A robust definition of done is essential to prevent loop infinity and ensure prompt completeness.

The definition of done represents the set of specific, concrete parameters that must be met for the loop to terminate. Without a clear definition of done embedded in the agent's prompts, the agent may perpetually query tools, get stuck in feedback loops, or deliver underwhelming final summaries.

An AI agent consists of a reasoning LLM wrapped in tools, goals, and persistent memory.

While a chatbot is merely a raw Large Language Model answering text inputs, an AI agent coordinates several layers of architecture. The LLM acts as the reasoning engine, but the agent system includes tools (file systems, CLI access, API controllers, web browsers), user-directed goals, and persistent memory spaces ( conversation history, custom .md configuration files, automated memory systems, and skill libraries).

Setting Up the Three Major Platforms

OpenAI's Codeex agent platform can be set up easily on MacOS, Windows, and Linux.

To download Codeex, users navigate to OpenAI's website and select the app installer. On MacOS, installation is completed by dragging the download file to the Applications folder. Inside, users open a specific directory and can directly type instructions to build complex applications, as demonstrated with a minimalist single-page personal portfolio.

Anthropic's Claude Code is a paid agent interface that provides a high return on investment.

To use Claude Code, users download the application and subscribe to a Pro tier ($17 per year or $20 monthly). Inside Code mode, developers choose a local project folder and issue prompt sequences. A demonstration shows Claude Code autonomously creating a portfolio site by analyzing directory files, executing build scripts, and opening result pages.

Google's Anti-gravity app offers a slick interface wrapping the Gemini 3.1 Pro model.

Google Anti-gravity is downloaded directly, logging users in automatically via their Google profiles. On the right-hand panel, users interact with the Gemini agent, while the center displays file contents. Gemini showcases strong design capabilities by building a portfolio page styled with modern glassmorphism features.

Claude, Gemini, and GPT-based platforms each feature distinct operational strengths and weaknesses.

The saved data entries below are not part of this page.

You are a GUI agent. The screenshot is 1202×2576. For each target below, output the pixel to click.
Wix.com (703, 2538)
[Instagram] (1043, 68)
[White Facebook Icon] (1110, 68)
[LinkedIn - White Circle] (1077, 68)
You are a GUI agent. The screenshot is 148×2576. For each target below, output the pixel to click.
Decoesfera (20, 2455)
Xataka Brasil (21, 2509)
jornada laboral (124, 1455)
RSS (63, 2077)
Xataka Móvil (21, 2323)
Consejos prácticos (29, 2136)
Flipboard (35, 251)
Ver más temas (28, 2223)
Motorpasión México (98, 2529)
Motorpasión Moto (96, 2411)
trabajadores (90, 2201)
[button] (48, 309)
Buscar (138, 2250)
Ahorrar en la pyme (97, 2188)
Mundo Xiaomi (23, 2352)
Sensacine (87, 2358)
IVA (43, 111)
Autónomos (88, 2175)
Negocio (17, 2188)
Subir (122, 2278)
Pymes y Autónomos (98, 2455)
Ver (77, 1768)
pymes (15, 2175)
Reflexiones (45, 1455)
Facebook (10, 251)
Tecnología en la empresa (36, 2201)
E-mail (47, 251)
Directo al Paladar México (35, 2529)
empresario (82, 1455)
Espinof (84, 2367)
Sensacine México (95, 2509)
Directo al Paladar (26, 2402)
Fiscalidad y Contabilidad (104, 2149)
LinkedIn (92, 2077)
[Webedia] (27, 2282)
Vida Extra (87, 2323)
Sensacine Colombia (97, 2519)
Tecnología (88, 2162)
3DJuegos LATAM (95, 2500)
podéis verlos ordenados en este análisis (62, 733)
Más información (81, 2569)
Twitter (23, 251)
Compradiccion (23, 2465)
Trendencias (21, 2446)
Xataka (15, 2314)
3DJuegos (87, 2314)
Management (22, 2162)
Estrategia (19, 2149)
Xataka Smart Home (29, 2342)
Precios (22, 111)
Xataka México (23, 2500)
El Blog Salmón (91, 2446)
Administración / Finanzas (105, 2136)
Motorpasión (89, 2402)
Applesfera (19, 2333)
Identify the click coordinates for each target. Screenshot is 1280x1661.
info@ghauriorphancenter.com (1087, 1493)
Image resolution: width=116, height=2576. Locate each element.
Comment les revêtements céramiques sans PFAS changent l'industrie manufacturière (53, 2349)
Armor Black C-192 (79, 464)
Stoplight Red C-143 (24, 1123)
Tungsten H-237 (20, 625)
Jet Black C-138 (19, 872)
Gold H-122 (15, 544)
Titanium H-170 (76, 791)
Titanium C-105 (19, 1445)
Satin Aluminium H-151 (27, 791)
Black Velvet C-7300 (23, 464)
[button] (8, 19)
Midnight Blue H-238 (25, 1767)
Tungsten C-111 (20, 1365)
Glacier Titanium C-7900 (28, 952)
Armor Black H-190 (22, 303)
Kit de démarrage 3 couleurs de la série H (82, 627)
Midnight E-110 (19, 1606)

Claude Code provides the most interpretable reasoning logs, letting users inspect, pause, and steer agents, but runs slower without expensive fast modes. Gemini excels in front-end design, UI aesthetics, fast output rendering, and native video processing, though it lacks reasoning transparency. GPT (featured in Codeex) is the strongest at backend development, mathematics, and test-driven parallel workflows.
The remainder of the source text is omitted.